In 2000, David was lured by the charm of the Pacific Northwest and moved to the region, accepting the position of Associate Professor and Director of Jazz Studies at Pacific Lutheran University in Tacoma, Washington. He soon became an in-demand part of the music scene along the Interstate 5 corridor of Seattle, Tacoma, and Olympia, Washington. His University Jazz Ensemble performed for the annual Christmas Jam live radio broadcast for twenty years on jazz radio station KPLU (now KNKX) and toured Scandinavia, China, Australia, Spain, and Portugal. For eighteen years, David also produced and occasionally performed on PLU’s summer professional jazz concert series Jazz Under the Stars. He has performed with local legends such as vocalists Greta Matassa and Gail Pettis, and instrumentalists such as Tracy Knoop, Jay Thomas, Bill Ramsay, Chuck Deardorf, and his “A team” trio members, bassist Clipper Anderson and drummer Mark Ivester. As a composer and arranger, David has written commissioned works that have been performed by the symphony orchestras in Memphis, Jackson (Tennessee), Midland, Dallas, and College Station (Texas), Des Moines (Iowa), wind ensembles such as The Metropolitan Winds (Dallas) and Utah State University, and jazz ensembles at the University of Cincinnati, Caleb Chapman’s Crescent City Jazz Band and Chapman/Osborn Jazz Orchestra (Salt Lake City, UT), Vaughn Wiester’s Columbus (Ohio) Jazz Orchestra, and the Hume-Fogg Academic Magnet High School jazz ensemble (Nashville).

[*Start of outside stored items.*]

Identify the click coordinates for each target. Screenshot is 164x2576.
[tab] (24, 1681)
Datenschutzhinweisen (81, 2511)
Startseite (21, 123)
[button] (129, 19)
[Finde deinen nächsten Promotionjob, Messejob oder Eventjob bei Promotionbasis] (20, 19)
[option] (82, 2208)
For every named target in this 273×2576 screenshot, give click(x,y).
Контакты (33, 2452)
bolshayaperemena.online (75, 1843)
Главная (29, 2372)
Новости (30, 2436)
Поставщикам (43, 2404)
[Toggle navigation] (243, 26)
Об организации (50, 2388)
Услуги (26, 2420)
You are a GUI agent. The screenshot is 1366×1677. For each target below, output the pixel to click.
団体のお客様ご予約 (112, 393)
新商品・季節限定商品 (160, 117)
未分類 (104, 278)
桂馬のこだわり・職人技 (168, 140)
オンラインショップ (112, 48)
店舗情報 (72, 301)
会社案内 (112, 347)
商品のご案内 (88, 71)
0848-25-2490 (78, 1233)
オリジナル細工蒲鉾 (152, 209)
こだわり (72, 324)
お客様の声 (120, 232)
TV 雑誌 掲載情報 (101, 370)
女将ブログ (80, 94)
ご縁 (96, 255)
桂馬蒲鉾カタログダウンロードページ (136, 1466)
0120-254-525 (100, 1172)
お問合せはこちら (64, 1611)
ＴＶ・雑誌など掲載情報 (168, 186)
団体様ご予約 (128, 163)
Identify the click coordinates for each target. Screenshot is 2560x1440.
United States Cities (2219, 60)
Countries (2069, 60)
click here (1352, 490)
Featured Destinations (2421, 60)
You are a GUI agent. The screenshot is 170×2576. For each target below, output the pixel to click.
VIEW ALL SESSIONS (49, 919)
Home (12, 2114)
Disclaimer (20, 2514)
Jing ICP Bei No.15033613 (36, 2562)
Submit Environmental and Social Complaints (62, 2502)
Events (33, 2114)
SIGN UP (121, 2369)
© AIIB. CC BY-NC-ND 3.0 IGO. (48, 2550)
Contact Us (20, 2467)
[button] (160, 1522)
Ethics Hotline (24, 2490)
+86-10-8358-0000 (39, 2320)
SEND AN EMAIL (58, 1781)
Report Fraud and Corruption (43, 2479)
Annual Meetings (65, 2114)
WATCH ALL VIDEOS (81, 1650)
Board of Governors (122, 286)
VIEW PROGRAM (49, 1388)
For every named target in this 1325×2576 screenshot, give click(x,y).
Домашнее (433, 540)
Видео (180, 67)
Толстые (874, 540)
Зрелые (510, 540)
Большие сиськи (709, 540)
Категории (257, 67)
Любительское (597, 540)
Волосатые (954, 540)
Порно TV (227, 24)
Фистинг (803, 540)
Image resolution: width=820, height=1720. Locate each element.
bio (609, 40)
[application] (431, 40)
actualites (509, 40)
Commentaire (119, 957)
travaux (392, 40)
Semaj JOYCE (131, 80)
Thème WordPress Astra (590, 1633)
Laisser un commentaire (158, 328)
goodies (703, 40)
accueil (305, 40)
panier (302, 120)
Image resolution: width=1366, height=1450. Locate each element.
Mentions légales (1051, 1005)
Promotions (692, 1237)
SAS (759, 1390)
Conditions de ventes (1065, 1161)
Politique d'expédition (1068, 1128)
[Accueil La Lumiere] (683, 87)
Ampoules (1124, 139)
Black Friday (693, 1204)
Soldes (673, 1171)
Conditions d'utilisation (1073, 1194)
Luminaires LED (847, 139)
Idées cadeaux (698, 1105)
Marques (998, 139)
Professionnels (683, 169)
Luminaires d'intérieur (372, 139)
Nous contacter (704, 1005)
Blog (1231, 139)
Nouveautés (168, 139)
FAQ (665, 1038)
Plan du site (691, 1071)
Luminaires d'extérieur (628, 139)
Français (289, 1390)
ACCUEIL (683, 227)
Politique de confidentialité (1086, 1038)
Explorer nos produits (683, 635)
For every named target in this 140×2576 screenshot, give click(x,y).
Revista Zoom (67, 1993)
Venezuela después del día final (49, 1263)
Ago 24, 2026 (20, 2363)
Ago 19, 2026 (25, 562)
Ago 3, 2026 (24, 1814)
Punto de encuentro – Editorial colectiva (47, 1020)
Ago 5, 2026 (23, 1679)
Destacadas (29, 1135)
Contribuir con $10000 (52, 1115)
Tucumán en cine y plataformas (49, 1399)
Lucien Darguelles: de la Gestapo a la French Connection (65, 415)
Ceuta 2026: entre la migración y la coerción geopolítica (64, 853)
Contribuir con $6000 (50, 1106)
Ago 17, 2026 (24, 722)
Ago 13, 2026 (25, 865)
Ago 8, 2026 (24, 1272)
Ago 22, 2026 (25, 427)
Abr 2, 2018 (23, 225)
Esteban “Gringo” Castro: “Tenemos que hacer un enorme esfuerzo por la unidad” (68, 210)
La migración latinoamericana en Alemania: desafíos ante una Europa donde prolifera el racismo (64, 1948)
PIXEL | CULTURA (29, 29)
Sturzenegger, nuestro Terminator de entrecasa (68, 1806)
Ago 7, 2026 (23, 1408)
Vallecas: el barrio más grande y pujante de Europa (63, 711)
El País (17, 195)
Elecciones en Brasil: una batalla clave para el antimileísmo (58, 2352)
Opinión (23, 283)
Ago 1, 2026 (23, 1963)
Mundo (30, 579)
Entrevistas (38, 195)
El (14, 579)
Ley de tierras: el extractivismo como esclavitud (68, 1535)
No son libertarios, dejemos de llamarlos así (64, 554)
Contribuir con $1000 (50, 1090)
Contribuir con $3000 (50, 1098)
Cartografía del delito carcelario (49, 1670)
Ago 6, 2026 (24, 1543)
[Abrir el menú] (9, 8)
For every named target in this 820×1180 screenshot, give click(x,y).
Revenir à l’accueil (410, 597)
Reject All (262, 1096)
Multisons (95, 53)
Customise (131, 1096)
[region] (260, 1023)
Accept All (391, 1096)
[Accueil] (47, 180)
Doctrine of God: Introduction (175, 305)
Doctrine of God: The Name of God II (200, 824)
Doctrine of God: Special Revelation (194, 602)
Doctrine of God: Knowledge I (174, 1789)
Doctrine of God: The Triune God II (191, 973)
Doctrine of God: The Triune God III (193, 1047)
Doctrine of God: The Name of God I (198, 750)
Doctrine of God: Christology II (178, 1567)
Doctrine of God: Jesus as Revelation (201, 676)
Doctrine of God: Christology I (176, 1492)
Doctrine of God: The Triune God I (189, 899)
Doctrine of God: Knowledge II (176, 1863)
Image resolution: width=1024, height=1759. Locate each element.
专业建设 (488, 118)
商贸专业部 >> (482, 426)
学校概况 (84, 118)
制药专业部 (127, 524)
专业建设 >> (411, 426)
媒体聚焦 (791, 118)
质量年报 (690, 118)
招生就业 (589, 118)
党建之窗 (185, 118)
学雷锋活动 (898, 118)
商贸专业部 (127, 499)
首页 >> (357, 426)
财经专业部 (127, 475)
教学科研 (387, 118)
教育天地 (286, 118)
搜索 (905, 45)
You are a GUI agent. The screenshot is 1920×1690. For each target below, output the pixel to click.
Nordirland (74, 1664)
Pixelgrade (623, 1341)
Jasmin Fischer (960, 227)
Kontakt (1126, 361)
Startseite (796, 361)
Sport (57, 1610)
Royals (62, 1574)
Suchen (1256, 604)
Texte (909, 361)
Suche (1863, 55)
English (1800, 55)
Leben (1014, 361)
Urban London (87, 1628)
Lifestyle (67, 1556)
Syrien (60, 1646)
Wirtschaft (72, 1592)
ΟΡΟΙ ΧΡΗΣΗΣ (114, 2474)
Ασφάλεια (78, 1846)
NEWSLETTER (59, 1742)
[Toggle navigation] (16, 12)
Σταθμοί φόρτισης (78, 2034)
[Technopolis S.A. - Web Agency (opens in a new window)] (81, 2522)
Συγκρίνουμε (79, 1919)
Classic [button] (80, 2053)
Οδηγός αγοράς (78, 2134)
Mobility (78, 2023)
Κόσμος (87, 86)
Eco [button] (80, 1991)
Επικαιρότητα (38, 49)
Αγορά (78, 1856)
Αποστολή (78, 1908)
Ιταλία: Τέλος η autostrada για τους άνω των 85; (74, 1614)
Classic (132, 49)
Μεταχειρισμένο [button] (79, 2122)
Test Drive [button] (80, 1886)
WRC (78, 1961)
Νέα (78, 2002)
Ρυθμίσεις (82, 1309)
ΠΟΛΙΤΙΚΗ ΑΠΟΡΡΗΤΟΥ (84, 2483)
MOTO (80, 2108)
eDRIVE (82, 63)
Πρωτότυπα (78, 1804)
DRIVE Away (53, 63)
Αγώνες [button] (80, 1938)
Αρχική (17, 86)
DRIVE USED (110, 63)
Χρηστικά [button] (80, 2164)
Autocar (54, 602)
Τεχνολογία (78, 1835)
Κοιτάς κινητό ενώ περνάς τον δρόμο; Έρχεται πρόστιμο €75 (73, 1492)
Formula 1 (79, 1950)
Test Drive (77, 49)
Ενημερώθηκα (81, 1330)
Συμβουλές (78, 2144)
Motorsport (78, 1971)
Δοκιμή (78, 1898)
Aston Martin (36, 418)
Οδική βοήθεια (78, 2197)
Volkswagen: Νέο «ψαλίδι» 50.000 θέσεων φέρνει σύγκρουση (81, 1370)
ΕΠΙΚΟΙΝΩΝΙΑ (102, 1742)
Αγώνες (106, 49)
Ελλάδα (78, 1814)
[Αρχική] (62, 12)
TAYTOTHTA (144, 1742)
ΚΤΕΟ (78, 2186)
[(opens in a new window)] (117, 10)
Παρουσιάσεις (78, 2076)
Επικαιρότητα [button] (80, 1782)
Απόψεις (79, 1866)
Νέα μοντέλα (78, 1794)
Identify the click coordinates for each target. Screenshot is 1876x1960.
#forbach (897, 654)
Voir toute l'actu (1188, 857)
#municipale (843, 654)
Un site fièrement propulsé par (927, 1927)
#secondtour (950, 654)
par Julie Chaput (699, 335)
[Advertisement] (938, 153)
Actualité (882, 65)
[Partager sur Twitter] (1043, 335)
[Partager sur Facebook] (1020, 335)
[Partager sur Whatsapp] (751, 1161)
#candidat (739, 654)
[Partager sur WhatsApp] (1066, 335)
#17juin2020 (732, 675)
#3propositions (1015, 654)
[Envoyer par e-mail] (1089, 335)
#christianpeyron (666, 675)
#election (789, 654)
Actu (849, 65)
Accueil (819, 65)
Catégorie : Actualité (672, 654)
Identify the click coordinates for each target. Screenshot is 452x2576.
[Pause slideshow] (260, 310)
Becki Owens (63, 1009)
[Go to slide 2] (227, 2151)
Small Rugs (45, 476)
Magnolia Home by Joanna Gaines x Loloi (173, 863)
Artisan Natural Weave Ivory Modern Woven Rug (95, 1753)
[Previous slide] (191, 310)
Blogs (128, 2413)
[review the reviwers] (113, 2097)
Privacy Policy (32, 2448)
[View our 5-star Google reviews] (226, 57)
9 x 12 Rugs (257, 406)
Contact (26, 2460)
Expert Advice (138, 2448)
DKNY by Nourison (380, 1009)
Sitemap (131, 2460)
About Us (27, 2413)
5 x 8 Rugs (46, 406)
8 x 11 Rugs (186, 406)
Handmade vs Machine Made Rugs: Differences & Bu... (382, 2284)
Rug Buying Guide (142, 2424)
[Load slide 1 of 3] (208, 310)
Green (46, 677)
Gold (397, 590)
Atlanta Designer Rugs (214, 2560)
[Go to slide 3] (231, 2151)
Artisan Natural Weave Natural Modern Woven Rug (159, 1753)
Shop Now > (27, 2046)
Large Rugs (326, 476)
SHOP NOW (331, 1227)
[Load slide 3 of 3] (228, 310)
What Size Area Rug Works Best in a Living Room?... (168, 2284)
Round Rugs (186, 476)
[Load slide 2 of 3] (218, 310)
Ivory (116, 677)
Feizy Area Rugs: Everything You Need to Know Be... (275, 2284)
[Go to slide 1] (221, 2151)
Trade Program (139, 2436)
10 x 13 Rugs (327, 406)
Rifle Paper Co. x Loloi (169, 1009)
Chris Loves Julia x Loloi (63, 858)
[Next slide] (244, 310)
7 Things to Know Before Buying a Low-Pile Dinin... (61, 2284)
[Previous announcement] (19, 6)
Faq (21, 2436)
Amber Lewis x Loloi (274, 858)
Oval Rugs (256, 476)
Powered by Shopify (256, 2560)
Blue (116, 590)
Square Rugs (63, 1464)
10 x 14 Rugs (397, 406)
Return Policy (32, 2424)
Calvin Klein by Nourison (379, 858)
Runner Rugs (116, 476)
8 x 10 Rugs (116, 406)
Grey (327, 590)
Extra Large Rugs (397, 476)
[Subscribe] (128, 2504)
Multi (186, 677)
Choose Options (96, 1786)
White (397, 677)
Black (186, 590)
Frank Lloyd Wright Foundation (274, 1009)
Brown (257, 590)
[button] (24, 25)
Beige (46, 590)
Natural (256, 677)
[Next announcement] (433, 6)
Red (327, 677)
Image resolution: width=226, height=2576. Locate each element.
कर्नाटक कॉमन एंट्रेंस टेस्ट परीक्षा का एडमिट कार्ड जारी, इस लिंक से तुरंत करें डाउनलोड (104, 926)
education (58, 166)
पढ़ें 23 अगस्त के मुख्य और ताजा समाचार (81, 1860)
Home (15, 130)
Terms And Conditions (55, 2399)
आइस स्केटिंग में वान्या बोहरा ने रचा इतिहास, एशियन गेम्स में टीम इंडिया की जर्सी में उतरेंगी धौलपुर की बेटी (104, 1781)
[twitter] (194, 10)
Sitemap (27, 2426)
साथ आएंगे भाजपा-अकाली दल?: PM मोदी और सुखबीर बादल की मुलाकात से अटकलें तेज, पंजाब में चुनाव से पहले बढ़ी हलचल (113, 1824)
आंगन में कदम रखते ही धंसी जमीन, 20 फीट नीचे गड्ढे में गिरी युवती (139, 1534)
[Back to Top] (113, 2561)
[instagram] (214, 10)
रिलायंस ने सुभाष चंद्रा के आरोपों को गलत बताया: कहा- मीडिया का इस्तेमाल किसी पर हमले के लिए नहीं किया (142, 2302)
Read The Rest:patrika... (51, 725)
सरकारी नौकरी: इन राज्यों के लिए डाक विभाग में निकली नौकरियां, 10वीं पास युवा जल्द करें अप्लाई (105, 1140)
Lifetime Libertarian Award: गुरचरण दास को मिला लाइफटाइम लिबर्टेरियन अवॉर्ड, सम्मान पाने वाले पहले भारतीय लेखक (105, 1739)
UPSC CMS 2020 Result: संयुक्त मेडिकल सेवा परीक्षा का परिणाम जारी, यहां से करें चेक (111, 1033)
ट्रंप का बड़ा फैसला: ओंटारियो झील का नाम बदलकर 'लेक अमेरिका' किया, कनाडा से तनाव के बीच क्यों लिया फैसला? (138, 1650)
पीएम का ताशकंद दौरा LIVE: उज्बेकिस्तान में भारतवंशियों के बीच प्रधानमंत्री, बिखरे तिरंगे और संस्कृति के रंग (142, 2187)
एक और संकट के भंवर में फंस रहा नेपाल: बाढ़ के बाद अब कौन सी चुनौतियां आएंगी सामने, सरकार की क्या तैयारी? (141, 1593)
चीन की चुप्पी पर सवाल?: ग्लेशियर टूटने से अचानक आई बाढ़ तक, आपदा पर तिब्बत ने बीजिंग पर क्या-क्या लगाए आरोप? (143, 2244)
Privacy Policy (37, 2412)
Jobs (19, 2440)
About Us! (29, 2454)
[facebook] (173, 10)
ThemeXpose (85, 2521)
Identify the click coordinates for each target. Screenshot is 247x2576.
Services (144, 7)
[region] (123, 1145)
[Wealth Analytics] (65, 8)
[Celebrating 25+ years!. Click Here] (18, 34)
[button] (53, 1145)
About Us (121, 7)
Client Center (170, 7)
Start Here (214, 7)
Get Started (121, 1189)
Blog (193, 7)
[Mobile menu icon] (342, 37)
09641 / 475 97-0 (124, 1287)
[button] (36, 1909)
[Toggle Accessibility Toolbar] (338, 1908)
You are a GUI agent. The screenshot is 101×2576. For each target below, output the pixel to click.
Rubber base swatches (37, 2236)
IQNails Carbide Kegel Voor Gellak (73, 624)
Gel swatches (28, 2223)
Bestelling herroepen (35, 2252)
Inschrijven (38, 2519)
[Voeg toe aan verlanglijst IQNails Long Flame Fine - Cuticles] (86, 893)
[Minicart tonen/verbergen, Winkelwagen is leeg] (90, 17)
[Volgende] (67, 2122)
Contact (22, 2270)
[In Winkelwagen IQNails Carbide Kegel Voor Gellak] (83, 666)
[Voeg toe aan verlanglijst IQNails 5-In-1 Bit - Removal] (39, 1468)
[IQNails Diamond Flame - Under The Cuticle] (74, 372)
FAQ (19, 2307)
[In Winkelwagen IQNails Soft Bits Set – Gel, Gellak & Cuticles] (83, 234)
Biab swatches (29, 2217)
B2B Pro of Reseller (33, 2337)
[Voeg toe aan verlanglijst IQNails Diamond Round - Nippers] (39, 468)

David has adjudicated jazz festivals across the United States, including the states of Tennessee, Alabama, Texas, New Mexico, Idaho, and Washington. He also conducts jazz workshops for directors and students. He was lead instructor for the Great Basin Jazz Camp for four years, with a faculty that included Los Angeles legends Carl Saunders, Bruce Forman, and Scott Whitfield. David loves presenting fun and accessible public lectures, particularly for senior communities. In this setting, he has presented lecture/performances on topics and artists in jazz and popular music such as The Swing Era, Ladies Sing the Blues, and the music of Tin Pan Alley legends such as Harry Warren and Frank Loesser.